Data listing Block Start

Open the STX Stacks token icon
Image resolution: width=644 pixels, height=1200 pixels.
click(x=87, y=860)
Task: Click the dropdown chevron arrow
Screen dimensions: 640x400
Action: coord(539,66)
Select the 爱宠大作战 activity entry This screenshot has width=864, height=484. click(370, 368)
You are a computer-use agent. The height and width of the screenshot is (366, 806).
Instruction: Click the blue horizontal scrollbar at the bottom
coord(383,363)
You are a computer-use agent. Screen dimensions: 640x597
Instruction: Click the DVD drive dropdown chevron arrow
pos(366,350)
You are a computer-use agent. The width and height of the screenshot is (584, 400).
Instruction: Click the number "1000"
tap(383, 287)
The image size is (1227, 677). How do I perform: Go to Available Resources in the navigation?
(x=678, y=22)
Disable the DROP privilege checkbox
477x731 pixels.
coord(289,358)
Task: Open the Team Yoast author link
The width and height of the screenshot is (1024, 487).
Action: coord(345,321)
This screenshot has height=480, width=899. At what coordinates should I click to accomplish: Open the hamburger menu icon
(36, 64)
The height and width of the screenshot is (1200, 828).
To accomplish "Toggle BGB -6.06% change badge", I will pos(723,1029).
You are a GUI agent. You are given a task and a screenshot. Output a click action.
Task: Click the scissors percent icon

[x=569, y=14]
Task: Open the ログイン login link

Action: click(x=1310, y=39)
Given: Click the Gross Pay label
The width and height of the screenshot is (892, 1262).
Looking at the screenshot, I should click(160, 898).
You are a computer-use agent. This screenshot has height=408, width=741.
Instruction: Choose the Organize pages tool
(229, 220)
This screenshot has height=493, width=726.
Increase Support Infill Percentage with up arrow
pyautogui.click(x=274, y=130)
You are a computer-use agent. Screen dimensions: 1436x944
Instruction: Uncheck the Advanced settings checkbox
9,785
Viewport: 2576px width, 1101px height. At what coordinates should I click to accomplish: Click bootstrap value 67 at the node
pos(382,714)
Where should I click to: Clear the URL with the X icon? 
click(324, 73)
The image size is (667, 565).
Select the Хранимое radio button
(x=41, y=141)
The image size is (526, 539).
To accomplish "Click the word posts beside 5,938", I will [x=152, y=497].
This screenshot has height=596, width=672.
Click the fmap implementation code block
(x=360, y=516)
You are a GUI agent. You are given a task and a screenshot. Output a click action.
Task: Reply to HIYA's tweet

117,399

Data listing Block End

> [Exercise]: Output all of the data exactly as given.

> [Reply to the task]:
Open the STX Stacks token icon
Image resolution: width=644 pixels, height=1200 pixels.
click(x=87, y=860)
Task: Click the dropdown chevron arrow
Screen dimensions: 640x400
Action: coord(539,66)
Select the 爱宠大作战 activity entry This screenshot has width=864, height=484. click(370, 368)
You are a computer-use agent. The height and width of the screenshot is (366, 806).
Instruction: Click the blue horizontal scrollbar at the bottom
coord(383,363)
You are a computer-use agent. Screen dimensions: 640x597
Instruction: Click the DVD drive dropdown chevron arrow
pos(366,350)
You are a computer-use agent. The width and height of the screenshot is (584, 400).
Instruction: Click the number "1000"
tap(383, 287)
The image size is (1227, 677). How do I perform: Go to Available Resources in the navigation?
(x=678, y=22)
Disable the DROP privilege checkbox
477x731 pixels.
coord(289,358)
Task: Open the Team Yoast author link
The width and height of the screenshot is (1024, 487).
Action: coord(345,321)
This screenshot has height=480, width=899. At what coordinates should I click to accomplish: Open the hamburger menu icon
(36, 64)
The height and width of the screenshot is (1200, 828).
To accomplish "Toggle BGB -6.06% change badge", I will pos(723,1029).
You are a GUI agent. You are given a task and a screenshot. Output a click action.
Task: Click the scissors percent icon

[x=569, y=14]
Task: Open the ログイン login link

Action: click(x=1310, y=39)
Given: Click the Gross Pay label
The width and height of the screenshot is (892, 1262).
Looking at the screenshot, I should click(160, 898).
You are a computer-use agent. This screenshot has height=408, width=741.
Instruction: Choose the Organize pages tool
(229, 220)
This screenshot has height=493, width=726.
Increase Support Infill Percentage with up arrow
pyautogui.click(x=274, y=130)
You are a computer-use agent. Screen dimensions: 1436x944
Instruction: Uncheck the Advanced settings checkbox
9,785
Viewport: 2576px width, 1101px height. At what coordinates should I click to accomplish: Click bootstrap value 67 at the node
pos(382,714)
Where should I click to: Clear the URL with the X icon? 
click(324, 73)
The image size is (667, 565).
Select the Хранимое radio button
(x=41, y=141)
The image size is (526, 539).
To accomplish "Click the word posts beside 5,938", I will [x=152, y=497].
This screenshot has height=596, width=672.
Click the fmap implementation code block
(x=360, y=516)
You are a GUI agent. You are given a task and a screenshot. Output a click action.
Task: Reply to HIYA's tweet

117,399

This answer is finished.